_EXCERPTED TEXT_
+ + + + + + +
The Result object is returned by a non-linear search after running the following code:

result = search.fit(model=model, analysis=analysis)

The result can be can be customized to include additional information about the model-fit that is specific to your model-fitting problem.

For example, for fitting 1D profiles, the Result could include the maximum log likelihood model 1D data:

print(result.max_log_likelihood_model_data_1d)

In other examples, this quantity has been manually computed after the model-fit has completed.

The custom result API allows us to do this. First, we define a custom Result class, which includes the property max_log_likelihood_model_data_1d.

class ResultExample(af.Result):

    @property
    def max_log_likelihood_model_data_1d(self) -> np.ndarray:
        """
        Returns the maximum log likelihood model's 1D model data.

        This is an example of how we can pass the `Analysis` class a custom `Result` object and extend this result
        object with new properties that are specific to the model-fit we are performing.
+ + + + + + +
_SUPPLIED RECORDS_

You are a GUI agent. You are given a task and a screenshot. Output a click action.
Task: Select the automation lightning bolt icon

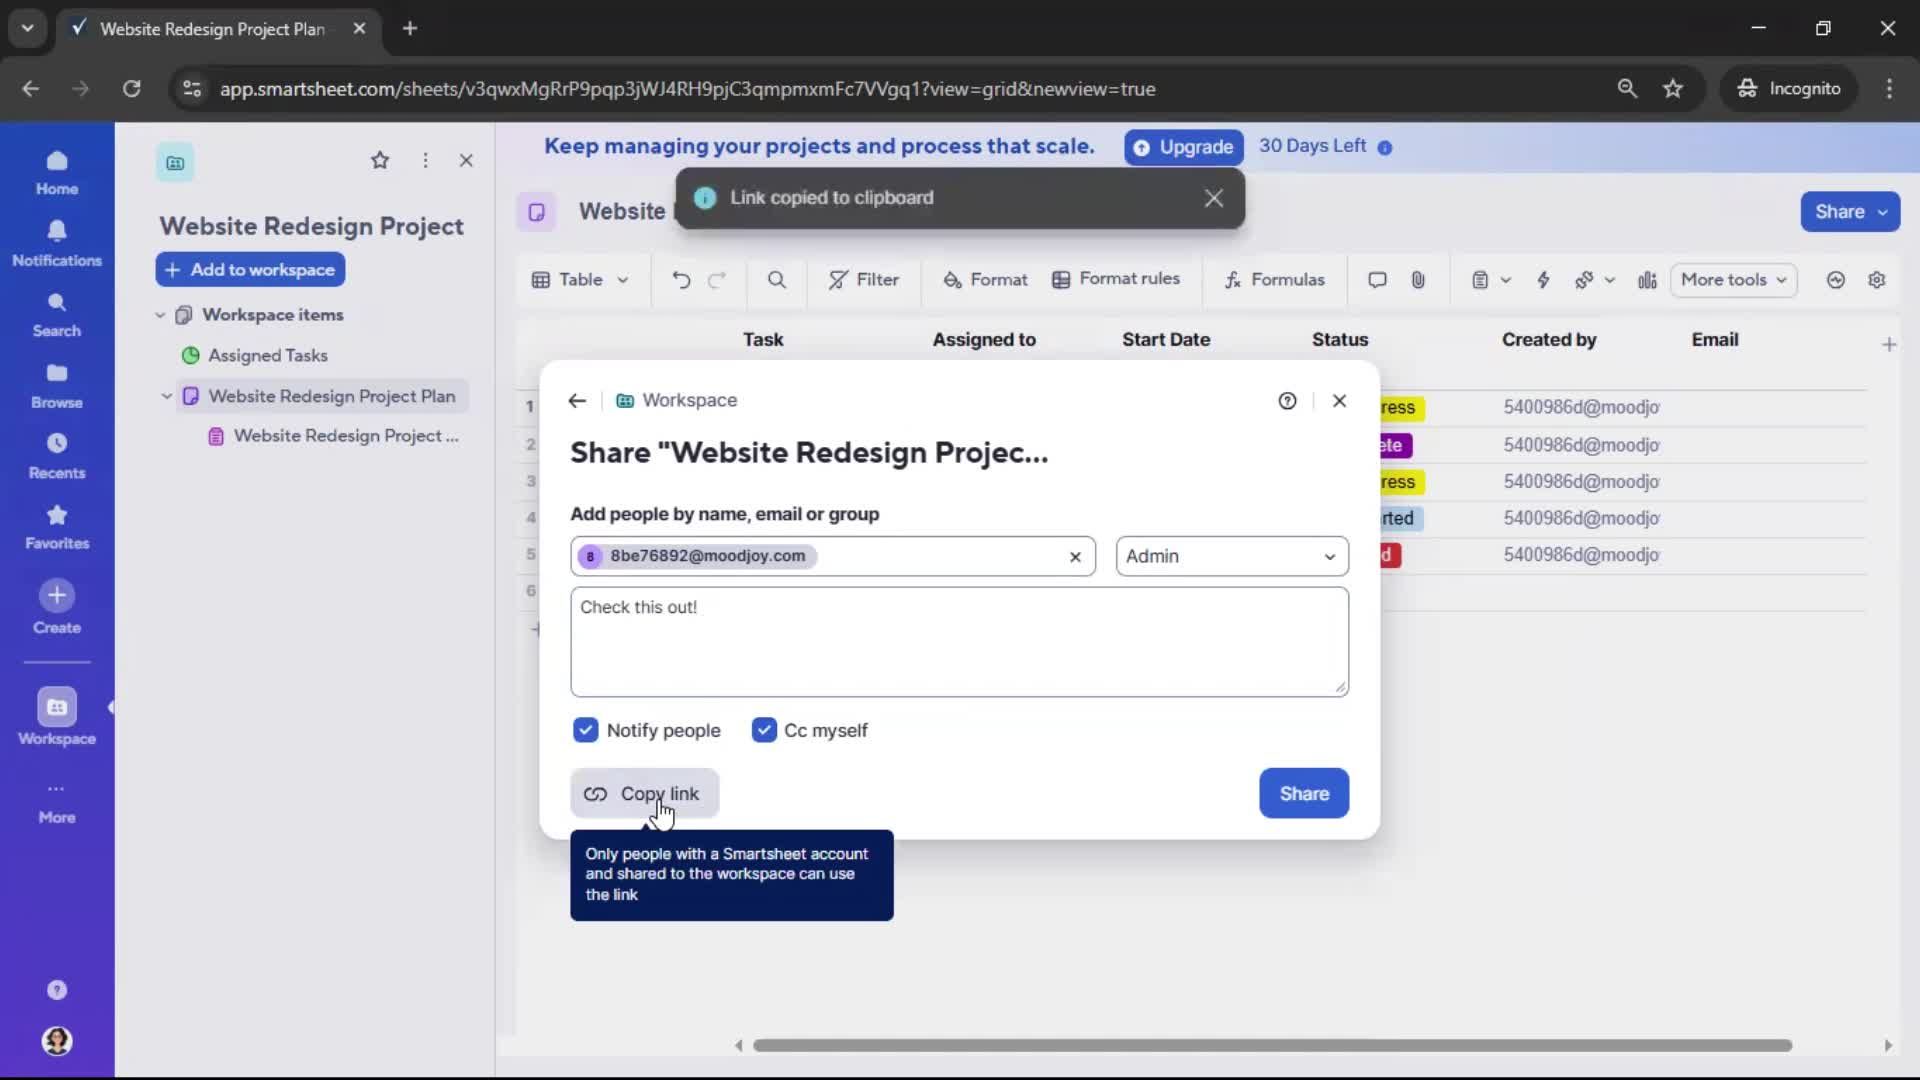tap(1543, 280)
+ + + + + + +
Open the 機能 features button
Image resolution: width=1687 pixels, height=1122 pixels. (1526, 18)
+ + + + + + +
_WRITTEN TASK_
Translate this sentence from the excerpt on custom Result objects into Spanish: "First, we define a custom Result class, which includes the property max_log_likelihood_model_data_1d." Nothing in the records is needed for this work.

_ANSWER TO THIS PROBLEM_
Primero, definimos una clase Result personalizada, que incluye la propiedad max_log_likelihood_model_data_1d.